Next-Generation Transistor Technology: A Study Reveals Overestimated Performance
For nearly two decades, the world of semiconductor technology has been abuzz with the potential of 2D semiconductors as a promising successor to silicon transistors. These 2D materials, only a few atoms thick, have been hailed as the future of smaller, faster, and more energy-efficient processors. But a recent study by electrical engineers at Duke University has cast a shadow of doubt over these claims, revealing a critical oversight in the way these transistors are tested and benchmarked.
The study, led by Aaron Franklin, the Edmund T. Pratt, Jr. Distinguished Professor of Electrical and Computer Engineering, highlights a phenomenon called 'contact gating' that significantly inflates the performance of 2D transistors in laboratory settings. This approach, widely used in the field, has led to overestimating the potential of these transistors for commercial applications.

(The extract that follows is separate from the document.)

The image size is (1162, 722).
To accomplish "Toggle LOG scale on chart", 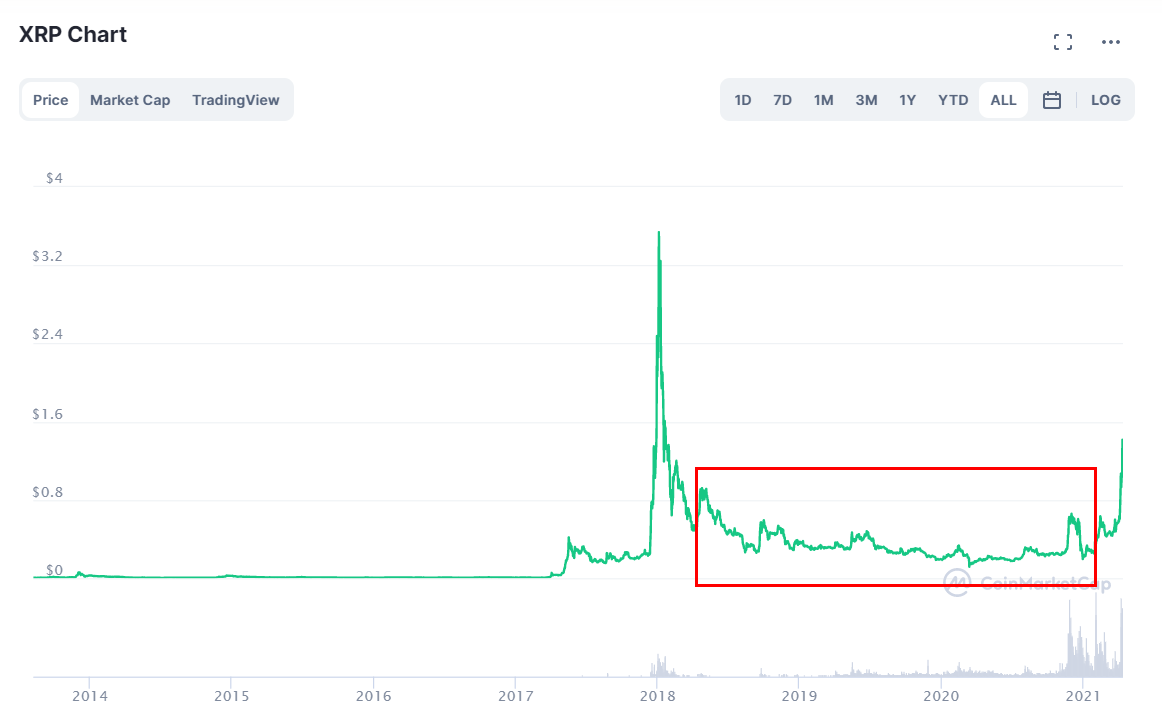I will pos(1105,100).
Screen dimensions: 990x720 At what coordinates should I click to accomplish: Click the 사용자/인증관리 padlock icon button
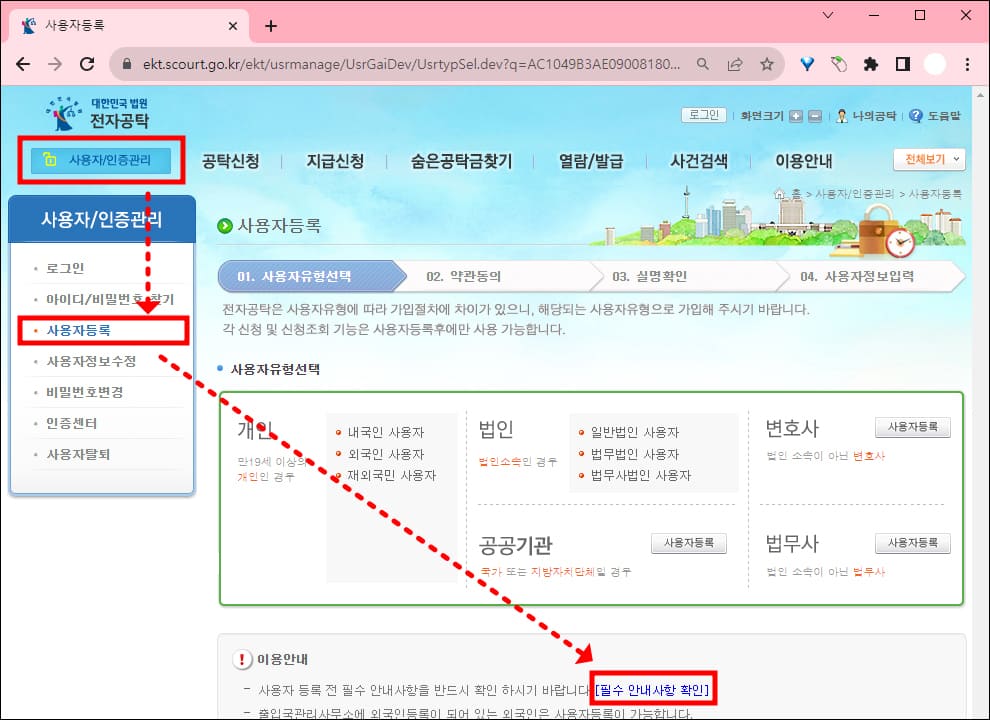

Transistors, the fundamental building blocks of computers, are responsible for rapidly turning electrical currents on and off, forming the 1s and 0s of digital programming. To improve processing performance, transistors must be made smaller, faster, and more efficient, or all three. Silicon has long been the semiconductor of choice for transistor manufacturing, but modern technology is pushing the material's intrinsic limitations.
To explore alternative materials, researchers often rely on a simple 'back-gated' architecture, where all transistor components are built on a single piece of silicon for easier fabrication and rapid experimentation. In this setup, an ultrathin 2D semiconductor like molybdenum disulfide (MoS₂) sits between two metal contact electrodes, with the current flow controlled by the silicon substrate acting as the gate.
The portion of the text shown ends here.